Stated task: Rewrite all of the material below, replacing "computer-use agent" with "GUI agent" wherever it occurs and leaving everything else the same.

Items:
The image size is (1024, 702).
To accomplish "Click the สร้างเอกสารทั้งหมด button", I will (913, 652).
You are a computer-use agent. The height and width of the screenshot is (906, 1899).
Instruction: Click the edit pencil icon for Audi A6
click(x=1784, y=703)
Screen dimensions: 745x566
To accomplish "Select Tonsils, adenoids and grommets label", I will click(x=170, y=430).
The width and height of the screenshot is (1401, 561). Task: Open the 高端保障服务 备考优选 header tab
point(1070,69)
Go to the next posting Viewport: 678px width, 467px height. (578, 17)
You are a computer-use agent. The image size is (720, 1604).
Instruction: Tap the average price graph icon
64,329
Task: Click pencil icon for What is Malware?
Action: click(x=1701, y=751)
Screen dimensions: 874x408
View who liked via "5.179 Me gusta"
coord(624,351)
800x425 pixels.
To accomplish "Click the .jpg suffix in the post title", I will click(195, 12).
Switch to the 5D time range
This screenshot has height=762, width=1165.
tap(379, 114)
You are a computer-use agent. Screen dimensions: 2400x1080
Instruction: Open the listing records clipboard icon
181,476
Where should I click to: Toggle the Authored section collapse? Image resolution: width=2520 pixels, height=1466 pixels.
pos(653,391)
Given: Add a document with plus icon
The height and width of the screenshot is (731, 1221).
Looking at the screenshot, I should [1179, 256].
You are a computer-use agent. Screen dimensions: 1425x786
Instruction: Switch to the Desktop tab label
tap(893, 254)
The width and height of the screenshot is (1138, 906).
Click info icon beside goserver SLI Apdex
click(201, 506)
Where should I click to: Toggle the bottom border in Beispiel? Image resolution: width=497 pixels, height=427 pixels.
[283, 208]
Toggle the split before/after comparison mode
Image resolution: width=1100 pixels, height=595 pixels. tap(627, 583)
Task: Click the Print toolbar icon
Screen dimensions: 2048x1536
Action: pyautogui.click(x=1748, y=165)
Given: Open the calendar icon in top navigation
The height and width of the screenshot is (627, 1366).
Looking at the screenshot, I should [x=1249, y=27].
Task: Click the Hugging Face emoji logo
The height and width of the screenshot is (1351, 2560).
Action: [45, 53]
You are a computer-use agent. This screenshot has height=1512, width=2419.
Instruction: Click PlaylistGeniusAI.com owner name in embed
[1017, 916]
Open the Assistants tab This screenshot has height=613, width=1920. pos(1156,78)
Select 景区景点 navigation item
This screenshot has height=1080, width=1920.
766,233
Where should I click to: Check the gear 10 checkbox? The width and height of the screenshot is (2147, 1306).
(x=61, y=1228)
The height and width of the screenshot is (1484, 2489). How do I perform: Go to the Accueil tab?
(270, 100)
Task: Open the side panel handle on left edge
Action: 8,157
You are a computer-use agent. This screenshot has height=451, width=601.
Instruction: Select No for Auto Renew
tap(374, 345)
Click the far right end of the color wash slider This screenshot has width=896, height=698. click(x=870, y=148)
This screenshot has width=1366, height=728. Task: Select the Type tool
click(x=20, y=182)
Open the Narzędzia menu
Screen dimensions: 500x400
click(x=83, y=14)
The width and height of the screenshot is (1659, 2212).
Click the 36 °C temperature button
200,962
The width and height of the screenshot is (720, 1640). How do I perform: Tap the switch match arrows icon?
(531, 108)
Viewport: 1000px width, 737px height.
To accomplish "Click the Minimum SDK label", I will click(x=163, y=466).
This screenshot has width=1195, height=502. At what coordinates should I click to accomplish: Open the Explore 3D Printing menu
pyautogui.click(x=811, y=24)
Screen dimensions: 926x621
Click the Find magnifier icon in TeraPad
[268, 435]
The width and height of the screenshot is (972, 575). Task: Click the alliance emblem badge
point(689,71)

Complete response:
The image size is (1024, 702).
To accomplish "Click the สร้างเอกสารทั้งหมด button", I will (913, 652).
You are a GUI agent. The height and width of the screenshot is (906, 1899).
Instruction: Click the edit pencil icon for Audi A6
click(x=1784, y=703)
Screen dimensions: 745x566
To accomplish "Select Tonsils, adenoids and grommets label", I will click(x=170, y=430).
The width and height of the screenshot is (1401, 561). Task: Open the 高端保障服务 备考优选 header tab
point(1070,69)
Go to the next posting Viewport: 678px width, 467px height. (578, 17)
You are a GUI agent. The image size is (720, 1604).
Instruction: Tap the average price graph icon
64,329
Task: Click pencil icon for What is Malware?
Action: click(x=1701, y=751)
Screen dimensions: 874x408
View who liked via "5.179 Me gusta"
coord(624,351)
800x425 pixels.
To accomplish "Click the .jpg suffix in the post title", I will click(195, 12).
Switch to the 5D time range
This screenshot has height=762, width=1165.
tap(379, 114)
You are a GUI agent. Screen dimensions: 2400x1080
Instruction: Open the listing records clipboard icon
181,476
Where should I click to: Toggle the Authored section collapse? Image resolution: width=2520 pixels, height=1466 pixels.
pos(653,391)
Given: Add a document with plus icon
The height and width of the screenshot is (731, 1221).
Looking at the screenshot, I should [1179, 256].
You are a GUI agent. Screen dimensions: 1425x786
Instruction: Switch to the Desktop tab label
tap(893, 254)
The width and height of the screenshot is (1138, 906).
Click info icon beside goserver SLI Apdex
click(201, 506)
Where should I click to: Toggle the bottom border in Beispiel? Image resolution: width=497 pixels, height=427 pixels.
[283, 208]
Toggle the split before/after comparison mode
Image resolution: width=1100 pixels, height=595 pixels. tap(627, 583)
Task: Click the Print toolbar icon
Screen dimensions: 2048x1536
Action: pyautogui.click(x=1748, y=165)
Given: Open the calendar icon in top navigation
The height and width of the screenshot is (627, 1366).
Looking at the screenshot, I should [x=1249, y=27].
Task: Click the Hugging Face emoji logo
The height and width of the screenshot is (1351, 2560).
Action: [45, 53]
You are a GUI agent. This screenshot has height=1512, width=2419.
Instruction: Click PlaylistGeniusAI.com owner name in embed
[1017, 916]
Open the Assistants tab This screenshot has height=613, width=1920. pos(1156,78)
Select 景区景点 navigation item
This screenshot has height=1080, width=1920.
766,233
Where should I click to: Check the gear 10 checkbox? The width and height of the screenshot is (2147, 1306).
(x=61, y=1228)
The height and width of the screenshot is (1484, 2489). How do I perform: Go to the Accueil tab?
(270, 100)
Task: Open the side panel handle on left edge
Action: 8,157
You are a GUI agent. This screenshot has height=451, width=601.
Instruction: Select No for Auto Renew
tap(374, 345)
Click the far right end of the color wash slider This screenshot has width=896, height=698. click(x=870, y=148)
This screenshot has width=1366, height=728. Task: Select the Type tool
click(x=20, y=182)
Open the Narzędzia menu
Screen dimensions: 500x400
click(x=83, y=14)
The width and height of the screenshot is (1659, 2212).
Click the 36 °C temperature button
200,962
The width and height of the screenshot is (720, 1640). How do I perform: Tap the switch match arrows icon?
(531, 108)
Viewport: 1000px width, 737px height.
To accomplish "Click the Minimum SDK label", I will click(x=163, y=466).
This screenshot has width=1195, height=502. At what coordinates should I click to accomplish: Open the Explore 3D Printing menu
pyautogui.click(x=811, y=24)
Screen dimensions: 926x621
Click the Find magnifier icon in TeraPad
[268, 435]
The width and height of the screenshot is (972, 575). Task: Click the alliance emblem badge
point(689,71)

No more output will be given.